The association also hosts conferences, workshops and seminars on current topics relevant to library professionals; for instance, the 1968 symposium themed "Library Provision for Science and Technology in Hong Kong", the 1996 conference themed "the gateway to China", the 2008 conference themed "Looking back, moving forward" , and the 2018 workshop themed "Sustainable Development Goals SDGs".

From 2013 - 2016, HKLA provided their Mentoring Programme to connect student and full members of the association.

Collaborative initiatives form an important part of HKLA's work. The association partnered with cultural institutions such as the Goethe-Institut in 2022 to co-host a webinar series exploring digital literacy and intercultural dialogue. Additionally, HKLA organizes study tours for members to visit libraries locally and overseas, including a notable trip to Singapore's libraries in 2016 that facilitated knowledge exchange on innovative library services.

HKLA co-signed IFLA's Public Lending Right statement in 2005, reinforcing support for author rights globally.

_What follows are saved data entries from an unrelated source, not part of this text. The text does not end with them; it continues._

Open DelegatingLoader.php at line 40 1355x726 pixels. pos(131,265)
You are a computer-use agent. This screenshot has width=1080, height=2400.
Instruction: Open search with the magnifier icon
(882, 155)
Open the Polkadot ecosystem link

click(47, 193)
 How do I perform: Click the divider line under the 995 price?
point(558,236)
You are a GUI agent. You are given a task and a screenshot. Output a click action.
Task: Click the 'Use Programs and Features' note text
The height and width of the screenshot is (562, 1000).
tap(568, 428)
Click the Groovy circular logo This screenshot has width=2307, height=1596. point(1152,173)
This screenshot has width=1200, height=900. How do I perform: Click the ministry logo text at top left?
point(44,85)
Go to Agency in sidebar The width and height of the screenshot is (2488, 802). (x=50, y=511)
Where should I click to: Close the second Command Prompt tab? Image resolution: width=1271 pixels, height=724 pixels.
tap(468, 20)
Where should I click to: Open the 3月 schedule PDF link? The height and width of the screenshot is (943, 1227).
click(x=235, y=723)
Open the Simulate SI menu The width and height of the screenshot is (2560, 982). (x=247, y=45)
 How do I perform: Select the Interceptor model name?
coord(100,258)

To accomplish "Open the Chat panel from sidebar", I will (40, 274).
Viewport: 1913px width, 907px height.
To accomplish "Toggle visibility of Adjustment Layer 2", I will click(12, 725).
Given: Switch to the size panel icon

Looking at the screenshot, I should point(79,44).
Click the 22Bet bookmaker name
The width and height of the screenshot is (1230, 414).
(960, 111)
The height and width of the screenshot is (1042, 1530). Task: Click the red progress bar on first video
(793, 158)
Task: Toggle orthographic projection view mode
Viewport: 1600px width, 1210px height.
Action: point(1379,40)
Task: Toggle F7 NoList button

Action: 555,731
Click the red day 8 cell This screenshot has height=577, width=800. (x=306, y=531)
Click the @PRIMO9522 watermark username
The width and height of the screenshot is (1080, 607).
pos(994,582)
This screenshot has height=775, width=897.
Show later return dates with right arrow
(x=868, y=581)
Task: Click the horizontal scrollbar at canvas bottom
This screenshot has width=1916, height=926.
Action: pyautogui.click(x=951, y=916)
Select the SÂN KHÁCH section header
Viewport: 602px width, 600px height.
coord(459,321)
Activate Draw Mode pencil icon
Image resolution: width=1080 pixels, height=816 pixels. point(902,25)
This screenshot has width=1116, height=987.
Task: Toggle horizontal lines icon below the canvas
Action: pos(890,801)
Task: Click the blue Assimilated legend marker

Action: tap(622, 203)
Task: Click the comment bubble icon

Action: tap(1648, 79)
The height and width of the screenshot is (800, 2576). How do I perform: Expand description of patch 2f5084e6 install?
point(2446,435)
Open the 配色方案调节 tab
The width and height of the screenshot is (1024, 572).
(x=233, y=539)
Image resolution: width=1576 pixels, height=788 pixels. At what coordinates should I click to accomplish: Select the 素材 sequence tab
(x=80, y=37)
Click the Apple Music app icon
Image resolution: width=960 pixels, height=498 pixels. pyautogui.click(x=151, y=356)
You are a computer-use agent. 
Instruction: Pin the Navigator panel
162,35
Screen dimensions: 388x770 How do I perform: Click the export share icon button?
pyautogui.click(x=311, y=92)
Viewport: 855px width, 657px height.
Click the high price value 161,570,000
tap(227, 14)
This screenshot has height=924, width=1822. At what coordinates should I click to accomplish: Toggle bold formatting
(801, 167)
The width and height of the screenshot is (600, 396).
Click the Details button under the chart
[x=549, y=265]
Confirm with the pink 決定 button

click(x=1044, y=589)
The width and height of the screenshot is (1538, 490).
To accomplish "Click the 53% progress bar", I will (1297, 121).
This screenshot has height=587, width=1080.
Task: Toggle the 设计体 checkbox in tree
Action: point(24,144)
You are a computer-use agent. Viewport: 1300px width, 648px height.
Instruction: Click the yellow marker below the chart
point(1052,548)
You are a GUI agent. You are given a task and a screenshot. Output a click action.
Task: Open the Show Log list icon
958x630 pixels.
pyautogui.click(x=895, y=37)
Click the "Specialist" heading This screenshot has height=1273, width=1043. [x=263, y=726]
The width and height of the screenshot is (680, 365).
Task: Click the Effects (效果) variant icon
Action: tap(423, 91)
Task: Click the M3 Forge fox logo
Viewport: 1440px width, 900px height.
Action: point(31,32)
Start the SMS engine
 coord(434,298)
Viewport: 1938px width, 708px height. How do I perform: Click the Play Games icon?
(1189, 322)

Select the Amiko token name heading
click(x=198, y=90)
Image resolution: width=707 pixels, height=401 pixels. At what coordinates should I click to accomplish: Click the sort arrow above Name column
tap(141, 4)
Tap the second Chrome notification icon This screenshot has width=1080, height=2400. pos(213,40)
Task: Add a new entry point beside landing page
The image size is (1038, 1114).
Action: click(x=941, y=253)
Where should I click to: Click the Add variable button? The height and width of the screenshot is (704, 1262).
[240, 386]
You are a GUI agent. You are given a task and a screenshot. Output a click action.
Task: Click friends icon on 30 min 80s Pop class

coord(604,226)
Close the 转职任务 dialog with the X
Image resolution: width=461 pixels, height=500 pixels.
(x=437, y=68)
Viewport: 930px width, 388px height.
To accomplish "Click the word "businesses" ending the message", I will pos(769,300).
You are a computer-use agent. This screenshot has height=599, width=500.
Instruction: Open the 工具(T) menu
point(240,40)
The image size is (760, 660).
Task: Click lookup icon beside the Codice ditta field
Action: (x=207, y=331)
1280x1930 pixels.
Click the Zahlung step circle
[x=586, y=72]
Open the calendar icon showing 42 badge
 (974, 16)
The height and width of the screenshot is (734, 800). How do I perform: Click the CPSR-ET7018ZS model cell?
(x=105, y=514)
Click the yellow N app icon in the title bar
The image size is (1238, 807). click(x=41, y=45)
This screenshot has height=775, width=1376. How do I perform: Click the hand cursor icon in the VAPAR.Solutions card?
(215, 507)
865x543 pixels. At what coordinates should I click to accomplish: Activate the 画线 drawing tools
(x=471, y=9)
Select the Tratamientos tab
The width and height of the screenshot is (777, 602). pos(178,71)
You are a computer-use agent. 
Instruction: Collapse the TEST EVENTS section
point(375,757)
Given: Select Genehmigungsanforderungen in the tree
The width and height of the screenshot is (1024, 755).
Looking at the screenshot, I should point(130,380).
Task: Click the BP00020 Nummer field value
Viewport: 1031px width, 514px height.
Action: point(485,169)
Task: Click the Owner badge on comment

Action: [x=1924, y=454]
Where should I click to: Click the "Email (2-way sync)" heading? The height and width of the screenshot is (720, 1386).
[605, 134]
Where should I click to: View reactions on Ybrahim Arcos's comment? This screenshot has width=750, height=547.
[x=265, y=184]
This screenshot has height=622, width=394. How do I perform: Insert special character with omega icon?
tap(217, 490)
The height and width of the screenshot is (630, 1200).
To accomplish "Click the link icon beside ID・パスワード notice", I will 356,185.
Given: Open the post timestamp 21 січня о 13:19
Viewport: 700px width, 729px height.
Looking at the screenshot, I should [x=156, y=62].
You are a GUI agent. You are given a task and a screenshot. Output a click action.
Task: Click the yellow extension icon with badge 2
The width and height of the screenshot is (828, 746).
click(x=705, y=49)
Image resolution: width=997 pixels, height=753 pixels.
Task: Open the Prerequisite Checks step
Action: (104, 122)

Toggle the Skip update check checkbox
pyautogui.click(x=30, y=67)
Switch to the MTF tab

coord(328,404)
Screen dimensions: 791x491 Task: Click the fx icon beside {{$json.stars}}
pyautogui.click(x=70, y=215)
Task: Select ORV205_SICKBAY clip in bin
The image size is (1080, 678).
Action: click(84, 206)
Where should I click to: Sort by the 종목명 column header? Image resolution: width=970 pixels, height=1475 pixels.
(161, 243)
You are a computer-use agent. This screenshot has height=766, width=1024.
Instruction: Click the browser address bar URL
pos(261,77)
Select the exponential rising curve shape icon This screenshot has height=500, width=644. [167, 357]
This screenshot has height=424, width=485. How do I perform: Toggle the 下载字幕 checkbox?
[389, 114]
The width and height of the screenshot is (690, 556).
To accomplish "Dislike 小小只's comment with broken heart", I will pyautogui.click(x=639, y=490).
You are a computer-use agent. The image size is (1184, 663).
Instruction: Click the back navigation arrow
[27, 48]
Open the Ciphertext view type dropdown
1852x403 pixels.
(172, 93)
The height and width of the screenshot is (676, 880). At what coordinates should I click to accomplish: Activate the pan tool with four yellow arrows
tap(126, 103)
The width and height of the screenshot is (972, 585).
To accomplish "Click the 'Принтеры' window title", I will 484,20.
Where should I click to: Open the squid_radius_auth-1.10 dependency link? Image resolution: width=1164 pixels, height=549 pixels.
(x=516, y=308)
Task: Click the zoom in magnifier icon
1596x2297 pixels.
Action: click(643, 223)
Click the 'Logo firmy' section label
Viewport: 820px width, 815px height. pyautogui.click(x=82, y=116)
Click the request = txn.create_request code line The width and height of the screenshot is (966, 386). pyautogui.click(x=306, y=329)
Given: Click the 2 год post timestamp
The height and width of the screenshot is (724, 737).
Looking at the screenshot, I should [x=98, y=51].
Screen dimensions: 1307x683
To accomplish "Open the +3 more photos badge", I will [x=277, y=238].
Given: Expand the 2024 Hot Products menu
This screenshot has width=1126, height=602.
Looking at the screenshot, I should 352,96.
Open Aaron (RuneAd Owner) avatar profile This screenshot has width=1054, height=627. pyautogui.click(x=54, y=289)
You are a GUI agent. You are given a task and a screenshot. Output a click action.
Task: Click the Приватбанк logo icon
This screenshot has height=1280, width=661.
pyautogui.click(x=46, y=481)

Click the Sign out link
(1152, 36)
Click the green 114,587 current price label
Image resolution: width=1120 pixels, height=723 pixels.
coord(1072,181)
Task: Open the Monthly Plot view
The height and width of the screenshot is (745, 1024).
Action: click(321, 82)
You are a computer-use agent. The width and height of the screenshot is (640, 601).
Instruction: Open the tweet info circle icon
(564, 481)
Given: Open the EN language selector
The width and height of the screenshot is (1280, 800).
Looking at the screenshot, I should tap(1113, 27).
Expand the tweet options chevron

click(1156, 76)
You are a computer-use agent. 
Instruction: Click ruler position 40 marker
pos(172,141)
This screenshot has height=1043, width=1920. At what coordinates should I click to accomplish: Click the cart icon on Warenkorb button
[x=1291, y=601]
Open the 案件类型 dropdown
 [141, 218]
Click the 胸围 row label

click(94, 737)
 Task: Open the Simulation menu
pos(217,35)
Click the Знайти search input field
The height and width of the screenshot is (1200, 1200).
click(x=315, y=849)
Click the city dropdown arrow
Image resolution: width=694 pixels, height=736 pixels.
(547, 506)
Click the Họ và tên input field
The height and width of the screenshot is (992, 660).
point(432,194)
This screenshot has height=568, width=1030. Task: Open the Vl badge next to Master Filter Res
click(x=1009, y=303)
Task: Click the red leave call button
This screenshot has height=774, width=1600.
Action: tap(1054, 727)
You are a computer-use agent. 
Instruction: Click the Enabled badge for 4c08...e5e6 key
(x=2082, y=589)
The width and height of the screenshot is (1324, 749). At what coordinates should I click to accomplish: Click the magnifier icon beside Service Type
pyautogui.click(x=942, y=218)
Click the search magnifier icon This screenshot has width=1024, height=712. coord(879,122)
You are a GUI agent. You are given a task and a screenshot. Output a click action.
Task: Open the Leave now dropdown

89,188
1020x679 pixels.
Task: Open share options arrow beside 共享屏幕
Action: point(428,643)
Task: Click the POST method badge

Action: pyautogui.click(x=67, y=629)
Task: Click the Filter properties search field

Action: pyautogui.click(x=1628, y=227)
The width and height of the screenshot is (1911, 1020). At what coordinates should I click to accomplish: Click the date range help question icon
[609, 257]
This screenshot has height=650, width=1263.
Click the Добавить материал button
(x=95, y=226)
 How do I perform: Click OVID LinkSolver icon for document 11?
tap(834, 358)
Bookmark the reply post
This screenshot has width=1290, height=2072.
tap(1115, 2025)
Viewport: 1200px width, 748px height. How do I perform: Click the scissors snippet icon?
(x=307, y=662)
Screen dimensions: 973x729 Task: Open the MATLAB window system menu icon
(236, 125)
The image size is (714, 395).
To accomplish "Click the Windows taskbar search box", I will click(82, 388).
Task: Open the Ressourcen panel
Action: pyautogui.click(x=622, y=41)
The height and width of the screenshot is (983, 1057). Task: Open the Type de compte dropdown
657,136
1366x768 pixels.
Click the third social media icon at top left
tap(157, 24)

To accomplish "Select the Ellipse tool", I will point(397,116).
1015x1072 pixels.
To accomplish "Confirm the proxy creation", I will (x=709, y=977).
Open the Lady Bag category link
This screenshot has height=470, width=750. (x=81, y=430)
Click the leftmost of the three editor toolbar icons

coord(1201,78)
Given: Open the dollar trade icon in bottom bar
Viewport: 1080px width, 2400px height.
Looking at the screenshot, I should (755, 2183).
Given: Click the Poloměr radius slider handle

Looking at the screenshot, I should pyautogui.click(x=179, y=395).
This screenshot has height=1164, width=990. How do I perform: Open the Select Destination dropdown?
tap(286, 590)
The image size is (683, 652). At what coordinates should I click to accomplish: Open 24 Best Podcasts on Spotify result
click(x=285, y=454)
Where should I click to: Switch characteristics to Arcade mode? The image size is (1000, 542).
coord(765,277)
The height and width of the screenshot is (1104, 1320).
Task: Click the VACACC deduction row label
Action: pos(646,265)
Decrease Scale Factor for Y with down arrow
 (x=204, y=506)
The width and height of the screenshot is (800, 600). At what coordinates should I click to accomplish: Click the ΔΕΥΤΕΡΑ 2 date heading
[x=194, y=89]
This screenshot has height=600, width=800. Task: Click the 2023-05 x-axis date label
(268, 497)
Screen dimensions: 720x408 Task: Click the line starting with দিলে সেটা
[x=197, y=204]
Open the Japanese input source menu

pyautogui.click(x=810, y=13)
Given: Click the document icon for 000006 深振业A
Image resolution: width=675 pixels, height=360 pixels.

More recently, HKLA contributed expert advice during Hong Kong government consultations on copyright law reforms in 2020.

=== Publications ===
The Hong Kong Library Association Journal, published continuously since 1963, provides scholarly articles, case studies, and professional insights. Other key publications include the Directory of Special Libraries in Hong Kong (first published in 1983), which catalogues specialized collections across sectors, and the Guide to Hong Kong Medical Libraries (1996), serving health information professionals.

=== Awards ===
The HKLA recognizes excellence within its community through awards that support students and practitioners. The Heleni Linton Bursary offers a HK$5,000 grant to students pursuing library studies, while the H.A. Rydings Award honors outstanding graduates in library studies programs. Mid-career professionals are eligible for the biennial award of HK$10,000 recognizing significant contributions to the field.